Silken or extra-firm? To press or not to press? This easy baked tofu recipe + my best tips and tricks will teach you how to cook tofu like a pro!
Everyone has an opinion on tofu, and here’s mine: I absolutely love it…when it’s prepared the right way. If you’ve never worked with it before, cooking tofu can be daunting. But once you learn a little about it, it couldn’t be easier to prepare tofu well! Below, you’ll find my best tips and tricks for how to cook tofu like a pro, plus my go-to sriracha baked tofu recipe!
What is tofu, anyway?
Tofu is a soy-based food that’s made from curdling soy milk and forming it into a solid block. It’s a good source of plant-based protein that can be used in all sorts of ways. It’s a great addition to vegetarian and vegan diets, but even if you’re a meat eater, I urge you to try it. In my tofu recipes, I don’t use it as a meat substitute, but rather as something unique and delicious in its own right!
How to Cook Tofu
Tofu can get a bad rap as a meat substitute, but it’s actually an incredibly versatile ingredient. When blended, it has a great creamy texture – you can use it in a vegan mousse or pudding, and it’s essential for making a creamy ricotta substitute in my lasagna and vegan stuffed shells. Most often, I bake it to add protein and hearty texture to bowls, noodles, and salads.

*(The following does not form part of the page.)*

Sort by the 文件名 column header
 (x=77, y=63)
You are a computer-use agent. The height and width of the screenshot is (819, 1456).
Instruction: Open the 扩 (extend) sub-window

It’s easy to work with, but there are a few things you should know before you start cooking with it. Here are my best tips on how to cook tofu:
- Make sure you select the right texture. In grocery stores, it ranges from silken to firm and extra-firm. Soft silken tofu would be my choice for blending into desserts or slicing into miso soup, but if you’re serving it as a main dish or topping it onto bowls, extra-firm is what you’ll need. It has a heartier, denser texture and less water content than other types of tofu. Note: I prefer to buy organic tofu made without genetically modified soybeans.
- Press it. Tofu contains a lot of water, and you’ll want to squeeze most of it out, especially if you’re baking, grilling, or frying it. Tofu presses are available in stores, but having one isn’t necessary. You can use a stack of books, or just do what I do, and use your hands to press it lightly in a kitchen towel or paper towels. (Just make sure not to push too hard, or it will crumble!)
- Spice. It. Up. There’s a reason that tofu gets flak for being bland, and that’s because it is! Make sure you season it well. You can marinate it, or prepare it using the crispy baked tofu recipe below:
My Go-To Baked Tofu Recipe
First, drain the tofu and gently press it in a kitchen towel or paper towels over the sink. Many baked tofu recipes swear by pressing it for 30 minutes or more, but in my opinion, that step isn’t necessary. This method is SO much quicker, and the results are delicious!
Next, chop it into 1-inch cubes and spread them in a single layer on a parchment-lined baking sheet. Toss the cubes with olive oil, tamari or soy sauce, and sriracha. If desired, you could also add cornstarch to make it extra crispy. It’s good both ways, but I like mine best without the cornstarch. The corners of the cubes get golden brown and caramelized, while the middles stay nice and chewy.
Finally, bake! Transfer the baking sheet to a 425-degree oven and cook until the cubes are browned around the edges. Enjoy!
More Plant-Based Cooking Basics
If you love this recipe, try one of these plant-based cooking components next:
- Crispy Roasted Chickpeas
- Marinated Baked Tempeh
- How to Cook Lentils
- Lemon Herb Couscous
- Herbed Farro
- Cauliflower Rice
- Zucchini Noodles
- Spaghetti Squash
How to Cook Tofu
- 14 ounces extra-firm tofu, patted dry and cubed
- 1/2 tablespoon extra-virgin olive oil
- 2 tablesoons tamari
- 1/2 teaspoon sriracha
- 1 tablespoon cornstarch, optional
- Preheat the oven to 425°F and line a baking sheet with parchment paper.
- Toss the cubed tofu with the olive oil, tamari, and sriracha. For extra crispy tofu, sprinkle with the cornstarch and gently toss to coat.
- Spread the tofu evenly onto the baking sheet. Bake 20 to 25 minutes or until browned around the edges. Remove and serve warm.